From 9b7c28283abf62378cecbde3523b5709448e4140 Mon Sep 17 00:00:00 2001
From: Dirk Klimpel <5740567+dklimpel@users.noreply.github.com>
Date: Tue, 27 Oct 2020 15:12:31 +0100
Subject: Add admin API to list users' local media (#8647)

Add admin API `GET /_synapse/admin/v1/users/<user_id>/media` to get information of users' uploaded files.
---
 changelog.d/8647.feature                           |   1 +
 docs/admin_api/user_admin_api.rst                  |  83 ++++++
 synapse/rest/admin/__init__.py                     |   2 +
 synapse/rest/admin/users.py                        |  67 ++++-
 .../storage/databases/main/events_bg_updates.py    |   7 +
 synapse/storage/databases/main/media_repository.py |  51 ++++
 .../schema/delta/58/22users_have_local_media.sql   |   2 +
 tests/rest/admin/test_user.py                      | 282 +++++++++++++++++++++
 8 files changed, 494 insertions(+), 1 deletion(-)

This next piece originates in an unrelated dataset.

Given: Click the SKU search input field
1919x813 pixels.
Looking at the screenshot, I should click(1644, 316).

 create mode 100644 changelog.d/8647.feature
 create mode 100644 synapse/storage/databases/main/schema/delta/58/22users_have_local_media.sql

(limited to 'synapse/storage')

diff --git a/changelog.d/8647.feature b/changelog.d/8647.feature
new file mode 100644
index 0000000000..79e98f6e90
--- /dev/null
+++ b/changelog.d/8647.feature
@@ -0,0 +1 @@
+Add an admin API `GET /_synapse/admin/v1/users/<user_id>/media` to get information about uploaded media. Contributed by @dklimpel.

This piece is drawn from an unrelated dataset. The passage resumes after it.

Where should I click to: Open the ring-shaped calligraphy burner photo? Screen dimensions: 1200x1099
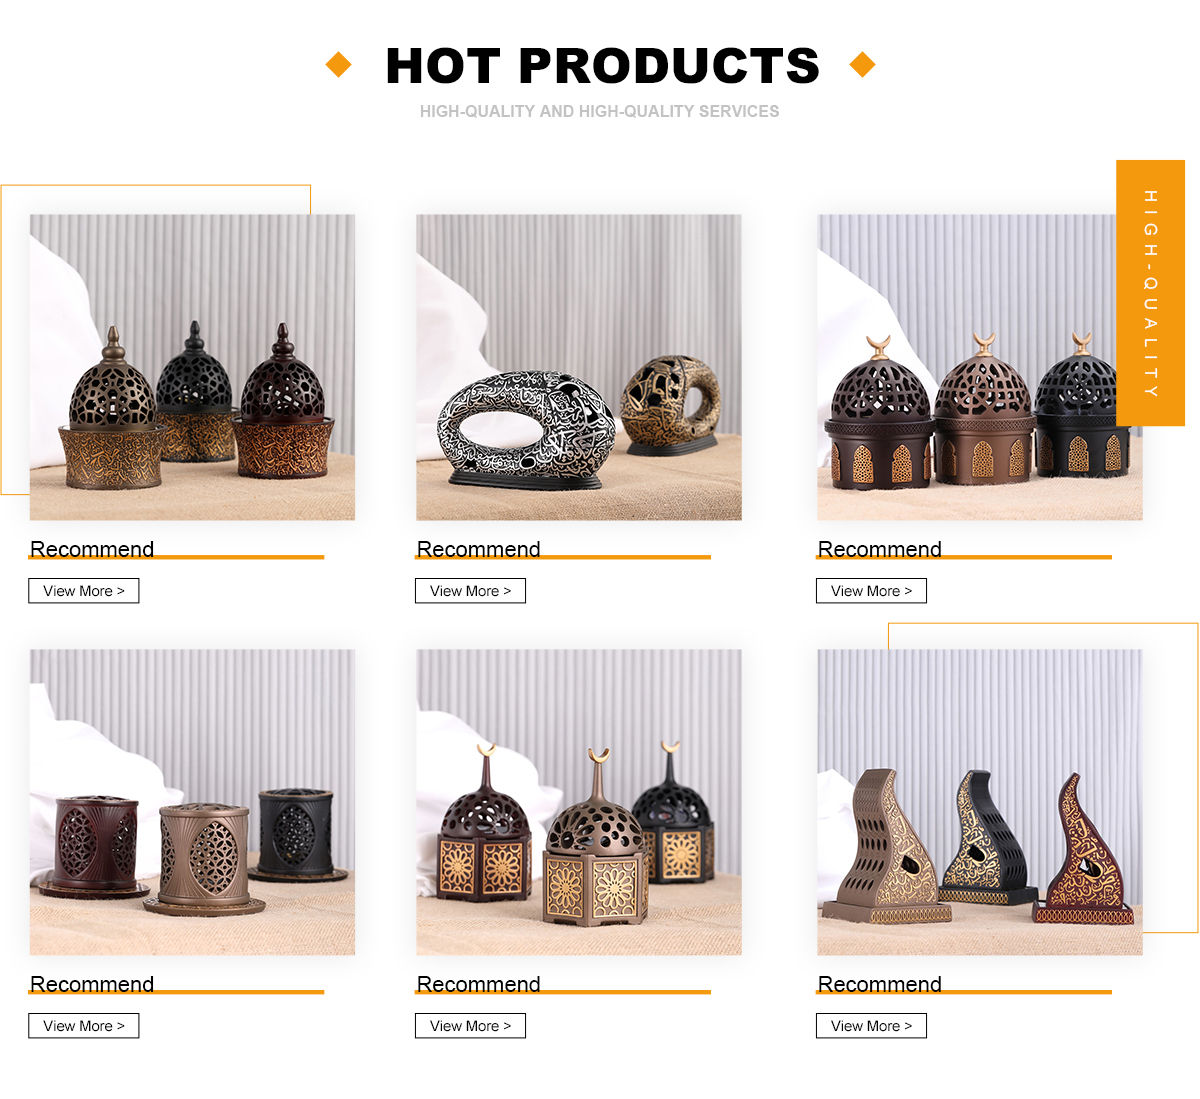[579, 367]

\ No newline at end of file
diff --git a/docs/admin_api/user_admin_api.rst b/docs/admin_api/user_admin_api.rst
index 0f3d99c826..636fc284e4 100644
--- a/docs/admin_api/user_admin_api.rst
+++ b/docs/admin_api/user_admin_api.rst
@@ -341,6 +341,89 @@ The following fields are returned in the JSON response body:
 - ``total`` - Number of rooms.
 
 
+List media of an user
+================================
+Gets a list of all local media that a specific ``user_id`` has created.

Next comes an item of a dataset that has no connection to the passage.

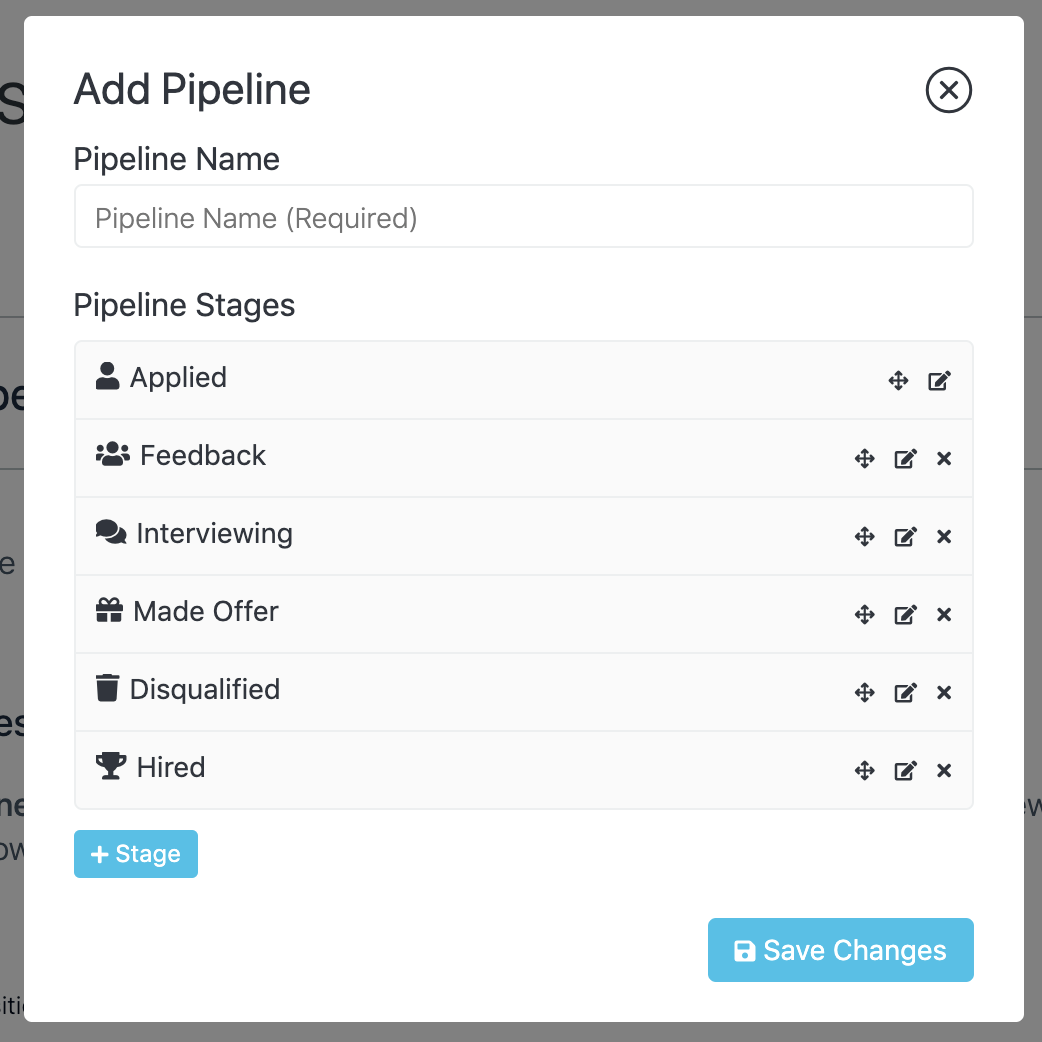Remove the Feedback stage
Image resolution: width=1042 pixels, height=1042 pixels.
click(x=943, y=459)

+The response is ordered by creation date descending and media ID descending.
+The newest media is on top.
+
+The API is::
+
+  GET /_synapse/admin/v1/users/<user_id>/media
+
+To use it, you will need to authenticate by providing an ``access_token`` for a
+server admin: see `README.rst <README.rst>`_.
+
+A response body like the following is returned:
+
+.. code:: json
+
+    {
+      "media": [
+        {
+          "created_ts": 100400,
+          "last_access_ts": null,
+          "media_id": "qXhyRzulkwLsNHTbpHreuEgo",
+          "media_length": 67,
+          "media_type": "image/png",
+          "quarantined_by": null,
+          "safe_from_quarantine": false,
+          "upload_name": "test1.png"
+        },
+        {
+          "created_ts": 200400,
+          "last_access_ts": null,
+          "media_id": "FHfiSnzoINDatrXHQIXBtahw",
+          "media_length": 67,
+          "media_type": "image/png",
+          "quarantined_by": null,
+          "safe_from_quarantine": false,
+          "upload_name": "test2.png"
+        }
+      ],
+      "next_token": 3,
+      "total": 2
+    }
+
+To paginate, check for ``next_token`` and if present, call the endpoint again
+with ``from`` set to the value of ``next_token``. This will return a new page.
+
+If the endpoint does not return a ``next_token`` then there are no more
+reports to paginate through.
+
+**Parameters**
+
+The following parameters should be set in the URL:
+
+- ``user_id`` - string - fully qualified: for example, ``@user:server.com``.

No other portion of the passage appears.